Washington is now willing to transfer brand-new and modern equipment to the local military, like Scan Eagle tactical drones, C-130 mounted surveillance devices, Amphibious Assault Vehicles and attack helicopters.
In fact, American pilots have started helping local flyboys familiarize themselves in flying F-16 multi-role fighters in an airfield north of Manila. They also offered second-hand Black Hawk, Cobra and C12 Huron, a twin-engine, turbo-prop plane not for the air force but for the army, which has activated an aviation unit.
Under the US federal budget for fiscal year 2020, the Philippines was allocated $160 million in foreign aid, the largest in the East Asia and Pacific region, from the State Department. About a third will go to the security sector, and the rest will fund economic and social programs, including human rights projects.
The VFA has helped facilitate quick and timely humanitarian assistance and disaster response (HADR) assistance as seen by the American response during Typhoon Haiyan, locally known as Yolanda, in November 2013.
The VFA is an imperfect agreement. It has its advantages and disadvantages, but our political leaders must look at the value of the accord from the military perspective and work hard to improve on certain political, economic, social and environmental issues which clearly were not in our favor.
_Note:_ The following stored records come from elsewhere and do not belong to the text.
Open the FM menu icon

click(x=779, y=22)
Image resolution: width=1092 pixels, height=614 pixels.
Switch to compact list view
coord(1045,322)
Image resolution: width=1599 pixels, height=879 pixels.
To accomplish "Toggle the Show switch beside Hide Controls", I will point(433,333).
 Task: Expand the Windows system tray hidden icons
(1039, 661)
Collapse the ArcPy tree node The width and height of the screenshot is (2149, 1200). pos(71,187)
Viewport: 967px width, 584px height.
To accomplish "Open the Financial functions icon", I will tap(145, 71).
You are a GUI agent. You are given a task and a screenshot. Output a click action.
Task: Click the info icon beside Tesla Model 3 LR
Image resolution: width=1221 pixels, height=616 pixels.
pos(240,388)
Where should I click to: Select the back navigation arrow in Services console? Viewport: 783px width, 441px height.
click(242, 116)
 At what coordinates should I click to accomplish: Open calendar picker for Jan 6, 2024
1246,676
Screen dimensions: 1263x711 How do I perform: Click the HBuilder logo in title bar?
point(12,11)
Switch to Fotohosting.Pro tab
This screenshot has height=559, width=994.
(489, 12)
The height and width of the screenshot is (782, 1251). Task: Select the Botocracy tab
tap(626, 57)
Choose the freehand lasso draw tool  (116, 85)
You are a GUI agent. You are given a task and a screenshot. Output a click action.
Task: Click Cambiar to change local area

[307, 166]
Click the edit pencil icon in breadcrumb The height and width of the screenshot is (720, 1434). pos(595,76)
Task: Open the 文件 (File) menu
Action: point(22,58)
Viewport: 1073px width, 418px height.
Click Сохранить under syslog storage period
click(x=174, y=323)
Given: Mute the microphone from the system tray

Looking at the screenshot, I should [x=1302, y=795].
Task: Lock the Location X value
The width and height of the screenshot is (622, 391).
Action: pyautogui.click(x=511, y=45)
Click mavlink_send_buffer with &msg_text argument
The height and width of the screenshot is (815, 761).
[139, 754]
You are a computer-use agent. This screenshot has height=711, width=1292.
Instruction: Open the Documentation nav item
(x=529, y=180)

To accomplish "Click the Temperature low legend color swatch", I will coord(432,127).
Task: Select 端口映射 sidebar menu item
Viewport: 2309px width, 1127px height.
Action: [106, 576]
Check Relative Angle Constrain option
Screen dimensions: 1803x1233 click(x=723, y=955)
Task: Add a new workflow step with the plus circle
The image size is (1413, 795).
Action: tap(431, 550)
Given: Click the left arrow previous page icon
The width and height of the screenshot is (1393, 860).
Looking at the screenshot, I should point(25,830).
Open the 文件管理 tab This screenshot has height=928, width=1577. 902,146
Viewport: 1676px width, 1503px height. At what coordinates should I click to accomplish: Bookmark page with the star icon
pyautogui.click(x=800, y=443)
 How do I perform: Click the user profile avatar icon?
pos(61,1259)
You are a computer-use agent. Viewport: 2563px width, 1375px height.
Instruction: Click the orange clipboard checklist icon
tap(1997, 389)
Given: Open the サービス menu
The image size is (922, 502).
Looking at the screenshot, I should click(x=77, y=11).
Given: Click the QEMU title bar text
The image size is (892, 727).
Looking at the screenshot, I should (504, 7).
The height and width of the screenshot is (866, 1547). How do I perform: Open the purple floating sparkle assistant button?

And that is why I disagree with Rodrigo Duterte’s motivation to scrap the VFA based on the visa issue of a close friend.
It is so trivial, selfish and self-serving to throw away a deal that can be re-negotiated to make it fairer to both sides.
Duterte must rise above personal pride and vested interests to show real leadership.
Duterte felt it was an affront to his leadership for the Americans to revoke the visa of his close political ally and friend, Sen. Ronald dela Rosa, a former national police chief who carried out his brutal policy against illegal drugs.
It is wrong to cancel the VFA on the visa issue alone. It must be for a better reason. It should be for the common good of more than 100 million Filipinos, and not for a few who belong to his circle of friends.
A veteran defense reporter and former correspondent of the Reuters news agency, Manny Mogato won the Pulitzer in 2018 for Reuters’ reporting on the Philippines’s war on drugs.